Over many generations, the foxes became naturally friendlier, until they were downright doglike. What was interesting (and this is only a side note to the discussion) is that they started to APPEAR doglike as well. The ears became floppy, the tails became shorter and held over the back, the coats became spotted. Their heads became smaller, their bones finer. These were all physical traits that were not selected for, but they came about naturally as a result of "tameness". 

The key to the temperament and physical changes, they found out, is the production of adrenaline and other stress hormones that trigger the "fight or flight" response--the tame foxes produced less. It appears that these hormones are linked to certain physical traits other than temperament, and they occur during early development of the embryo.

There is now a pet trade in these tame foxes from Russia, if you want one I think they are around $10K each.
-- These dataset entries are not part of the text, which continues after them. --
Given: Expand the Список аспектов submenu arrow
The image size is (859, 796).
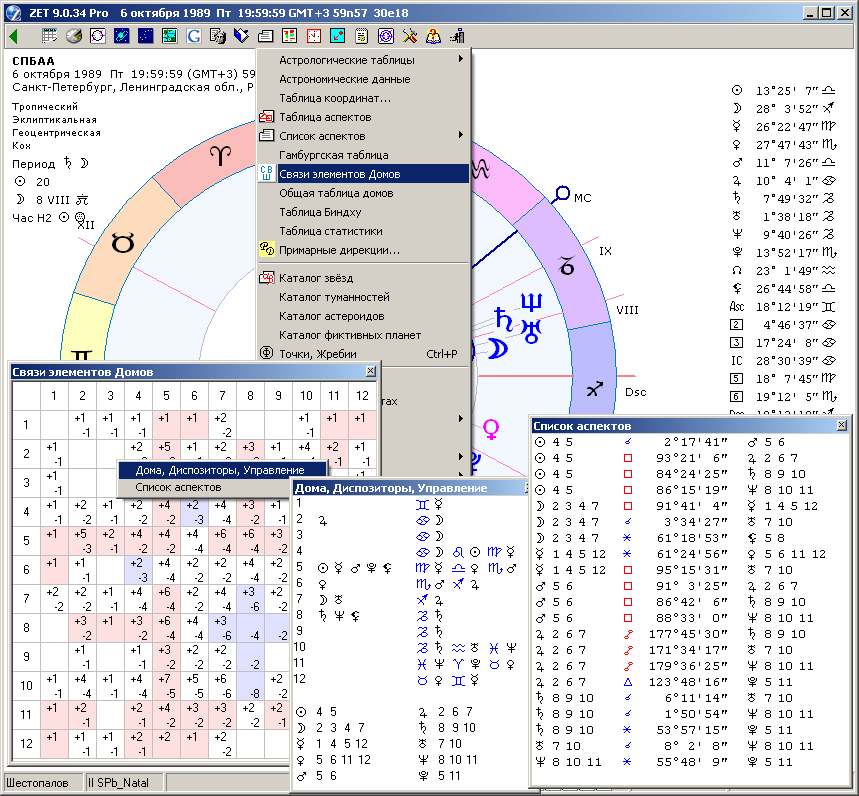Looking at the screenshot, I should point(461,136).
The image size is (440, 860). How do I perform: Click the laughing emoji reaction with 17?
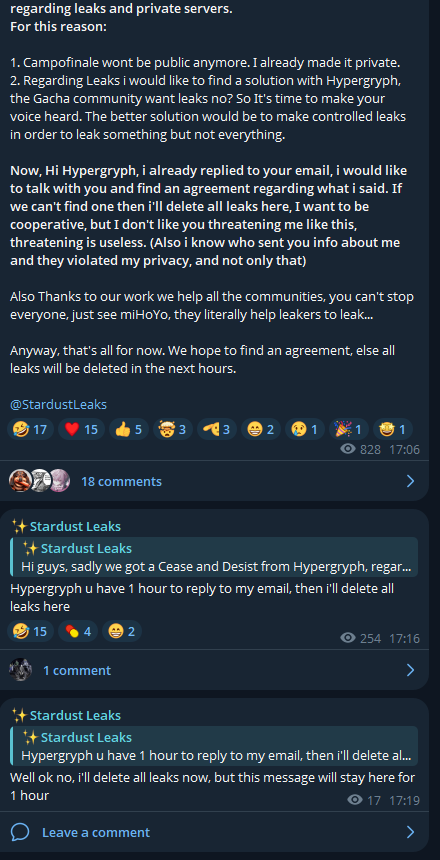(x=30, y=429)
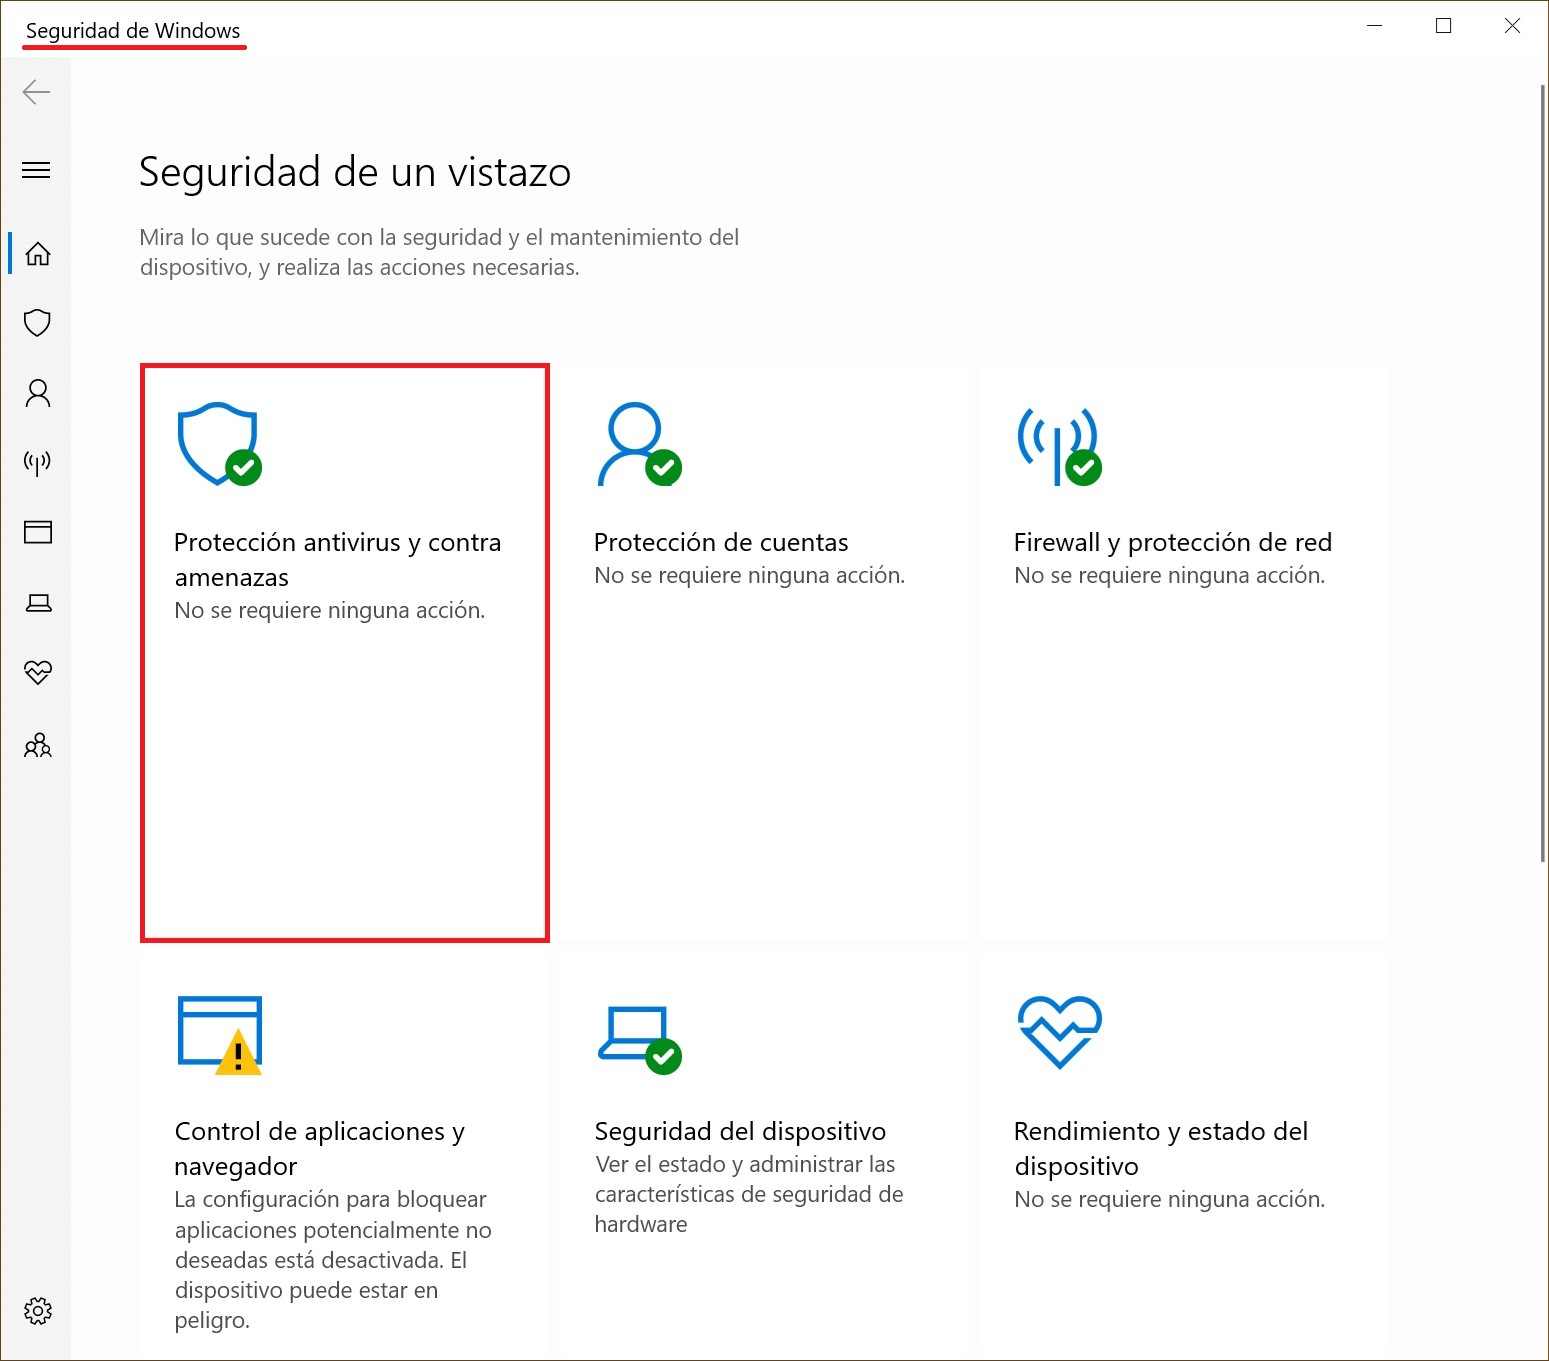Expand the hamburger navigation menu

37,170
Domesticated silver fox - Wikipedia, the free encyclopedia


----------



## katdog5911 (Sep 24, 2011)

I would never want to test whether it is all talk or not!!!!! Not only wouldn't I want to put another dog in that position, but I wouldn't want to have Stella get hurt either!!!! She is fine with people, just not some dogs...
In the past we did a combination of positive reinforcement, and corrections with the prong.....It worked well for us....


----------



## mchcthrn (Dec 26, 2012)

I'm glad that the training has worked well for you ! That is always good to hear!


----------



## blueoctgal (Jun 6, 2012)

pulling on the leash usually creates more reaction

That is exactly what my trainer told me - in fact, if you can correct _into_ the object that allows the dog to self correct back from it. Personally, I found it a hard concept to do as that is the direction he is moving while all buffed up.


----------



## Daisy (Jan 4, 2009)

My dog was raised with dogs and lived with her breeder. The breeder decided to rehome her at a little less than a year. Where she went already had 2 small dogs. These dogs terrorized my dog for a week and kept her banished to the sofa. When they realized it wouldnt work, she was given to me. When she came to me, the 1st night I thought she'd kill my dogs if she could and we had to put her away in a kennel in my bedroom. The next morning, I walked her out of my room on a leash and it was like she was their best friend. All went well, never an issue.
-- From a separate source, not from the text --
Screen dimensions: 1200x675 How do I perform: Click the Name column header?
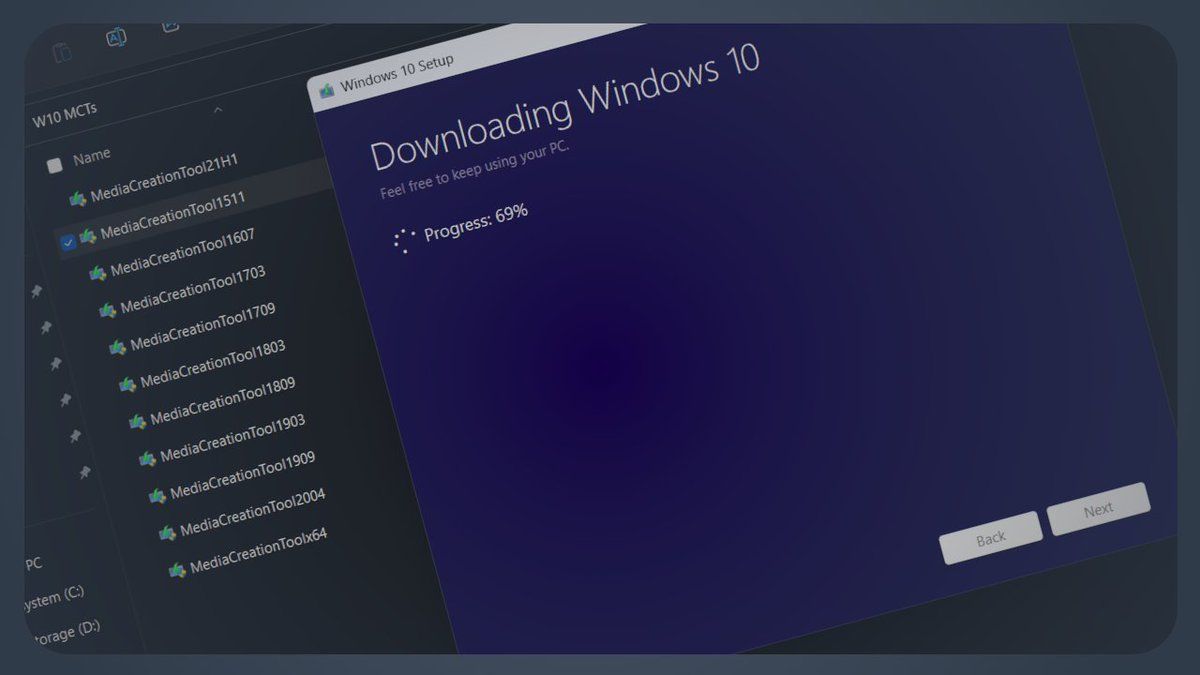(x=92, y=157)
However, she is dog reactive and I never know when she will try to bite another dog. Sometimes she ignores them, other times she will leap without warning. So I always am aware when we are out. Even in Schutzhund training we had issues.
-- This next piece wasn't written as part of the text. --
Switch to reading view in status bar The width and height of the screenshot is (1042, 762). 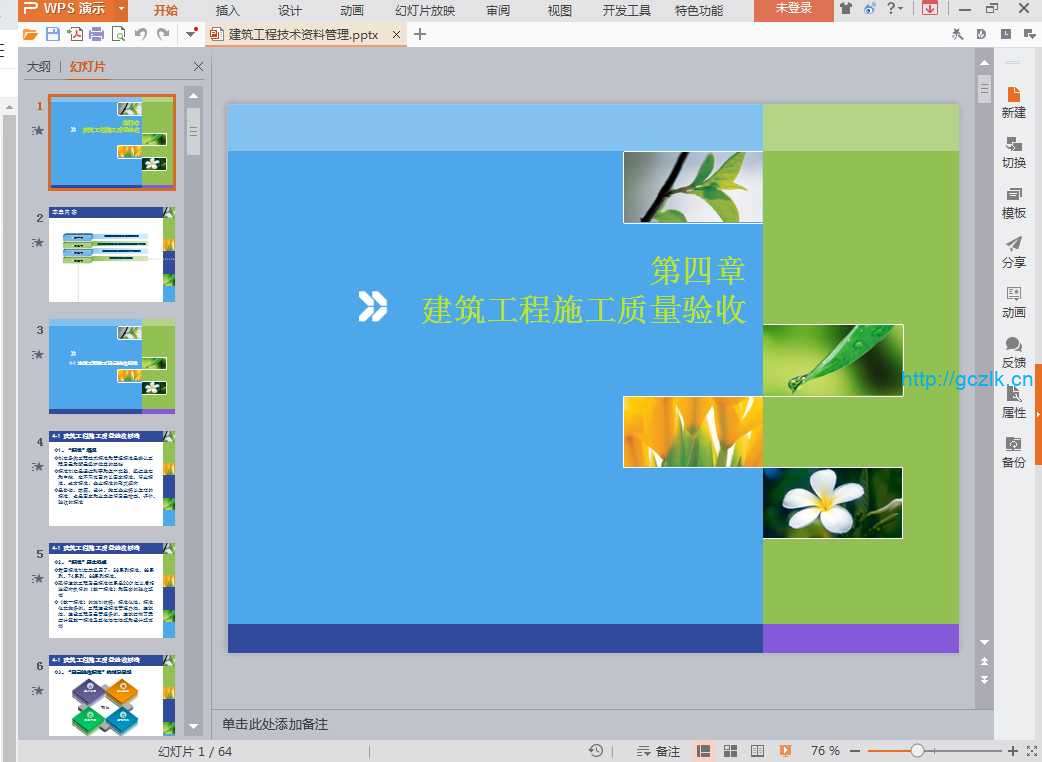coord(758,751)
She was raised with dogs, so I think the two little dogs made her reactive. She really dislikes small dogs. People do not bother her. A stranger can walk by me in the car or come upnto the car and she won't flinch. A dog, she will jump against the window.


----------



## katdog5911 (Sep 24, 2011)

Pretty sure I got my answer today on aggressive or fearful, oddly enough. Went sledding with family and brought Stella along on a long line. When we were leaving and getting into the car, some dogs were approaching. She did her barking nonsense. I heard the other dog owner calling her dog and I recognized the name from the doggie day care that Stella goes to. Turns out it is a dog Stella knows and has played with. So I asked if it was ok to let Stella out to say hello. She was fine with it as both her dogs were friendly and have played with Stella at the day care. Well, Stella was terrified. Tail between legs, trying to creep between my legs. The other dogs pretty much ignored her and just were playing around. The other owner suggested we go in the field with all of them. One of her dogs even tried to engage in play with Stella but she just was so scared. Not sure what to make of this. Could the fact that she had been charged by several dogs the past few weeks make her this afraid? She had gotten to the point of being able to meet other friendly dogs with no problem and accepting play overtures by them. WTH????? Or have I been over correcting her since the few bad experiences and made her afraid of other dogs?????


----------



## RowdyDogs (Nov 12, 2012)

Keep in mind that dogs don't generalize, or don't generalize like we do anyway.  Stella may have learned that dogs are safe in some situations (doggy day care) but isn't sure they're safe in all situations.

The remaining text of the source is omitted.